Many children in hospital need fluid through an intravenous line (or 'drip') because they cannot eat or drink enough and they need to remain hydrated. This fluid can cause rare but serious side effects due to the salt level in the body decreasing. When the salt level in the body decreases quickly brain swelling can occur, which can result in death.
There has been uncertainty regarding how much salt the intravenous fluid should contain.
Traditionally, fluids containing lower salt levels than blood (hypotonic) have been administered. This analysis compared these fluids with fluid containing a similar salt level to blood (isotonic). We aimed to determine how many patients had low salt levels in the blood when an isotonic fluid was used compared with a hypotonic fluid.
Studies conducted prior to 17 June 2013 were reviewed. We included 10 studies in the analysis, involving a total of 1106 children. When isotonic fluids were used, the sodium level in the body was less likely to be low. One hundred and sixty-nine children per 1000 had low sodium levels in the blood when an isotonic fluid was given, compared with 338 children per 1000 when a hypotonic fluid was used. The results for serious adverse events associated with isotonic or hypotonic fluids were uncertain.
This review mainly looked at patients who either had surgery and/or were in intensive care, with most only needing intravenous fluid for less than a day.
Quality of the evidence
The studies included were generally well conducted and were of a high quality.
Isotonic intravenous maintenance fluids with sodium concentrations similar to that of plasma reduce the risk of hyponatraemia when compared with hypotonic intravenous fluids. These results apply for the first 24 hours of administration in a wide group of primarily surgical paediatric patients with varying severities of illness.
Maintenance intravenous fluids are frequently used in hospitalised children who cannot maintain adequate hydration through enteral intake. Traditionally used hypotonic fluids have been associated with hyponatraemia and subsequent morbidity and mortality. Use of isotonic fluid has been proposed to reduce complications.
To establish and compare the risk of hyponatraemia by systematically reviewing studies where isotonic is compared with hypotonic intravenous fluid for maintenance purposes in children.
Secondly, to compare the risk of hypernatraemia, the effect on mean serum sodium concentration and the rate of attributable adverse effects of both fluid types in children.
We ran the search on 17 June 2013. We searched the Cochrane Injuries Group Specialised Register, Cochrane Central Register of Controlled Trials (CENTRAL, The Cochrane Library), MEDLINE (OvidSP), Embase (OvidSP), and ISI Web of Science. We also searched clinical trials registers and screened reference lists. We updated this search in October 2014 but these results have not yet been incorporated.
We included randomised controlled trials that compared isotonic versus hypotonic intravenous fluids for maintenance hydration in children.

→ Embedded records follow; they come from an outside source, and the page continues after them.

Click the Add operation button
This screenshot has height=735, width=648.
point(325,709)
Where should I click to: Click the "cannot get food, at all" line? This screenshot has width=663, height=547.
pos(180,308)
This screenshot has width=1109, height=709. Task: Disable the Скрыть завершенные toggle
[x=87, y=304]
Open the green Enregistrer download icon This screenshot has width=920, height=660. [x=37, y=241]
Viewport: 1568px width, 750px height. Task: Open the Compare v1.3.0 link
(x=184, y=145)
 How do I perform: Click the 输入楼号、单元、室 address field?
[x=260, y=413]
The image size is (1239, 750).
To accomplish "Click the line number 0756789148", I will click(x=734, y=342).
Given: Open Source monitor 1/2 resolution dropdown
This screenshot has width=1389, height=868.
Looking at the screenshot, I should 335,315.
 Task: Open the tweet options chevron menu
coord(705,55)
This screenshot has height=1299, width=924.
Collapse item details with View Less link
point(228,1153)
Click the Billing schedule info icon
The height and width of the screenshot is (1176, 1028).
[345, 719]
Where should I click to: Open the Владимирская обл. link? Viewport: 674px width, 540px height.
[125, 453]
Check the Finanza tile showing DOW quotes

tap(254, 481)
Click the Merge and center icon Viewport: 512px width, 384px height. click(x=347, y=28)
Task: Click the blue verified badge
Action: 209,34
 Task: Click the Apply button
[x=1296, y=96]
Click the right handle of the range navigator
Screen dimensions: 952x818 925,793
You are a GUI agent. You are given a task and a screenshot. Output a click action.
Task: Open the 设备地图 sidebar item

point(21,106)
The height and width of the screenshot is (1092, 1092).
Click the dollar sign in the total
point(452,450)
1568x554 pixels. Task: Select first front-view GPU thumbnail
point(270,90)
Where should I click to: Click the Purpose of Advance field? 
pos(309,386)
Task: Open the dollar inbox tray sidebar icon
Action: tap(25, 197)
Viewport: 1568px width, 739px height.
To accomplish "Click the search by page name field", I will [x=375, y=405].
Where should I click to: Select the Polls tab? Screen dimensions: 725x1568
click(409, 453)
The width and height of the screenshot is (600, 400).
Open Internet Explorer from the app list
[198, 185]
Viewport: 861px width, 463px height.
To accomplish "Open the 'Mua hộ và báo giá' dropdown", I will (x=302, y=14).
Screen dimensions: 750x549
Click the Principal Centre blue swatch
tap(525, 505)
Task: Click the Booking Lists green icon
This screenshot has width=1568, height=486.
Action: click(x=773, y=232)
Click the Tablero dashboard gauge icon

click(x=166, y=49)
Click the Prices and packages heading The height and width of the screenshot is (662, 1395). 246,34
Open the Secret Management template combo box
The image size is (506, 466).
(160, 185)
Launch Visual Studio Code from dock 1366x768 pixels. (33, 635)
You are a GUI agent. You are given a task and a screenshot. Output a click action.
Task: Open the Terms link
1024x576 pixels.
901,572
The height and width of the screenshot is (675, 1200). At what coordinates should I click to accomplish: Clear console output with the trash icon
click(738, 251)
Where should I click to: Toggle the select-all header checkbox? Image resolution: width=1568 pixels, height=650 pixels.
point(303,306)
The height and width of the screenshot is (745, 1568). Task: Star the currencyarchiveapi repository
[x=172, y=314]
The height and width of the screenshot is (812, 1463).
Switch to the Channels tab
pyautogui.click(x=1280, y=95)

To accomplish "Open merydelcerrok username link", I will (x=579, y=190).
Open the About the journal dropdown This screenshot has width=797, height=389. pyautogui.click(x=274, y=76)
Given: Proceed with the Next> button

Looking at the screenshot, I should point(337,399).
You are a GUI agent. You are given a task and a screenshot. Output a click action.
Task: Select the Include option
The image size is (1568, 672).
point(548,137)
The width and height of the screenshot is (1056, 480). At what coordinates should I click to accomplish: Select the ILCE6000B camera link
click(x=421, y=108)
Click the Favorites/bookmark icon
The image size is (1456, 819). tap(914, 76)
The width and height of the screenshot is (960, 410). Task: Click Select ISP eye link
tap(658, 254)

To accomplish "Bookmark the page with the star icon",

At least two authors assessed and extracted data for each trial. We presented dichotomous outcomes as risk ratios (RR) with 95% confidence intervals (CIs) and continuous outcomes as mean differences with 95% CIs.
Ten studies met the inclusion criteria, with a total of 1106 patients. The majority of the studies were performed in surgical or intensive care populations (or both). There was considerable variation in the composition of intravenous fluid, particularly hypotonic fluid, used in the studies. There was a low risk of bias for most of the included studies. Ten studies provided data for our primary outcome, a total of 449 patients in the analysis received isotonic fluid, while 521 received hypotonic fluid. Those who received isotonic fluid had a substantially lower risk of hyponatraemia (17% versus 34%; RR 0.48; 95% CI 0.38 to 0.60, high quality evidence). It is unclear whether there is an increased risk of hypernatraemia when isotonic fluids are used (4% versus 3%; RR 1.24; 95% CI 0.65 to 2.38, nine studies, 937 participants, low quality evidence), although the absolute number of patients developing hypernatraemia was low. Most studies had safety restrictions included in their methodology, preventing detailed investigation of serious adverse events.